How to Detect Glucose

Our bodies make glucose as part of digesting certain foods, such as carbohydrates and refined sugars. There are many foods that produce glucose in us. Glucose is the energy supply that enables us to function and to be active. Insulin from our bodies lowers glucose when we have too much in our blood stream. Diabetics can be insulin resistant, causing their bodies to have high glucose levels. Others can have problems making enough insulin to handle glucose. It is important to detect glucose levels early to diagnose and to control existing diabetes. Many diabetics use a glucose meter to detect glucose at home.

How to Detect Glucose

Set out supplies (except soap and water). Wash and dry hands with soap and warm water.

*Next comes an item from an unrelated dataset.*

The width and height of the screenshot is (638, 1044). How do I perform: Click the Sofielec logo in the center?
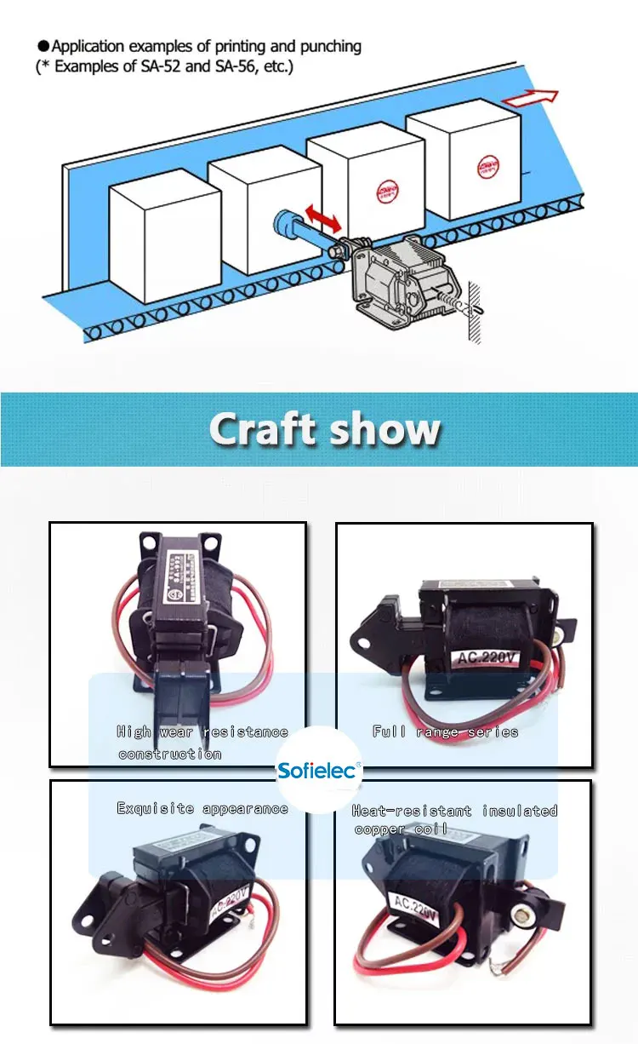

Open the test strip bottle. Turn on the glucose meter. Follow the manufacturer’s instructions for inserting the test strip meter chip or for entering the test strip code in the glucose meter. Glucose meters vary on how this process is done. Turn on the glucose meter.

Open the lancet pen cap. Remove lancet protective cap. Load lancet into the lancet pen. Replace the lancet pen cap. Set lancet pen dial to the appropriate number for penetration depth.

Wipe finger tip with alcohol pad.

Place test strip into glucose meter, according to manufacturer’s instructions. Hold hand below heart level. Squeeze the finger tip to turn it red. Lance the finger tip. Apply small drop of blood to the test strip.

Wipe finger tip with alcohol pad. Unload lancet pen (reverse of step 3) and properly dispose of lancet.

Read glucose meter. Write down the glucose number in your log book. Remove test strip. Turn off glucose meter. Properly dispose of the remaining items. Return glucose meter and testing supplies to glucose carrying case. Store in a dry, temperature-controlled location.